[Supplied records — start]

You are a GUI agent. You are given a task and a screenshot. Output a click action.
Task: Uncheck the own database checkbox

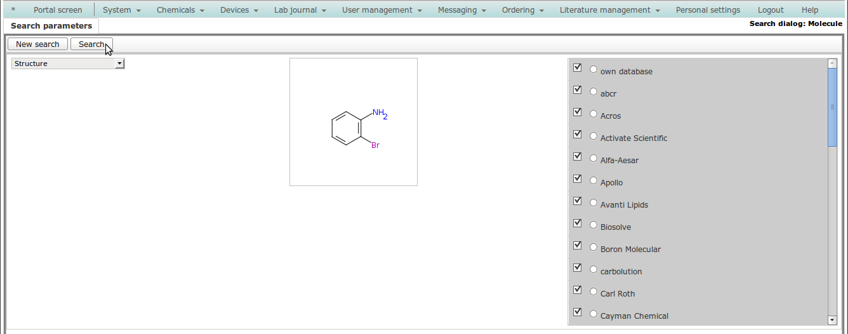(577, 68)
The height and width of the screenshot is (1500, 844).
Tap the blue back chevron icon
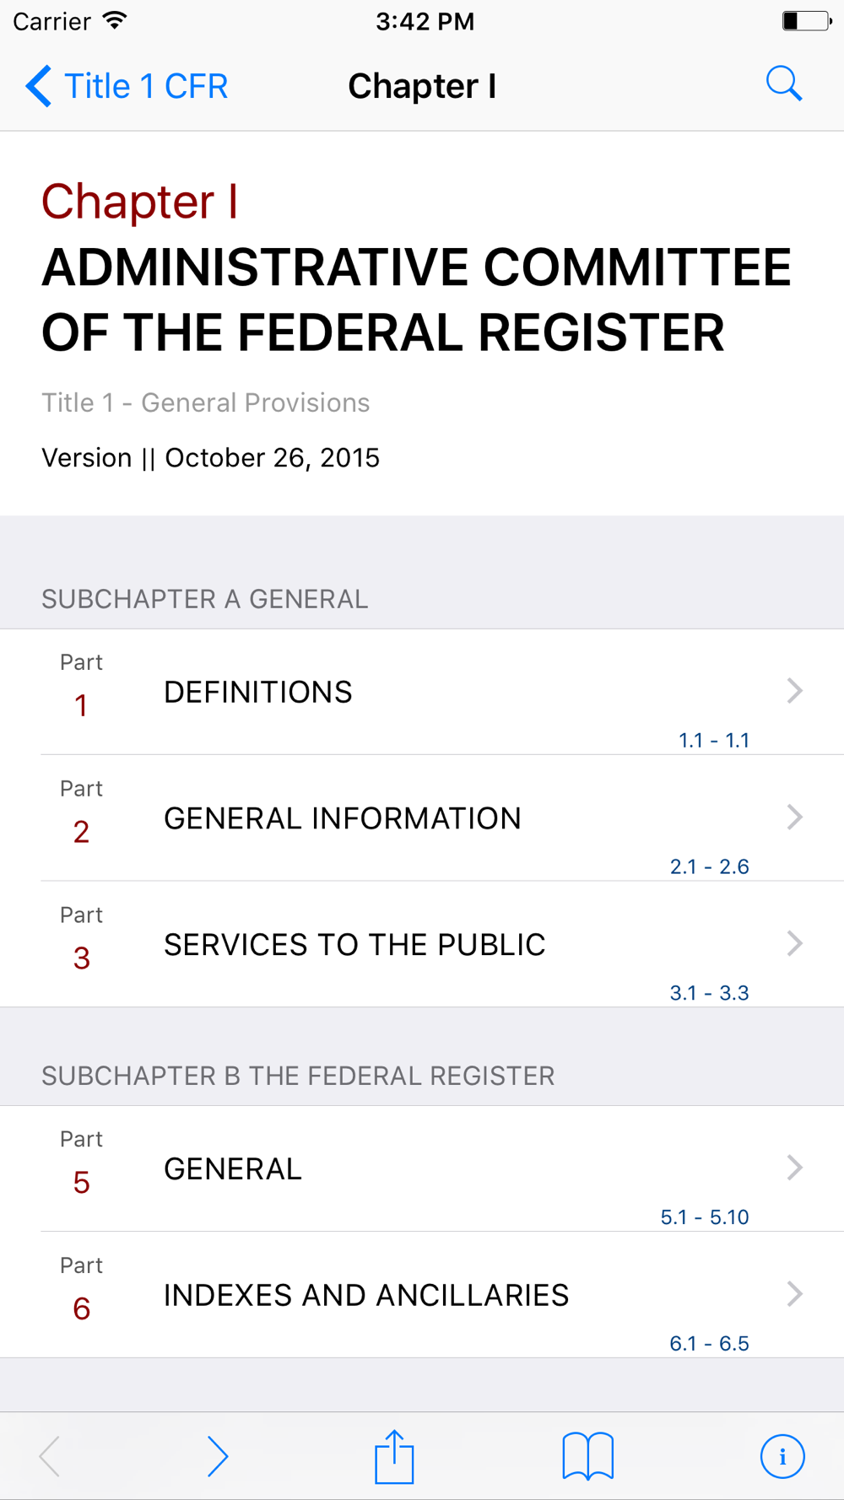point(39,86)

[Supplied records — finish]

Work item - In the records above, find each line that mentions the word "screenshot", and copy it.

Result of the exercise -
You are a GUI agent. You are given a task and a screenshot. Output a click action.
The height and width of the screenshot is (1500, 844).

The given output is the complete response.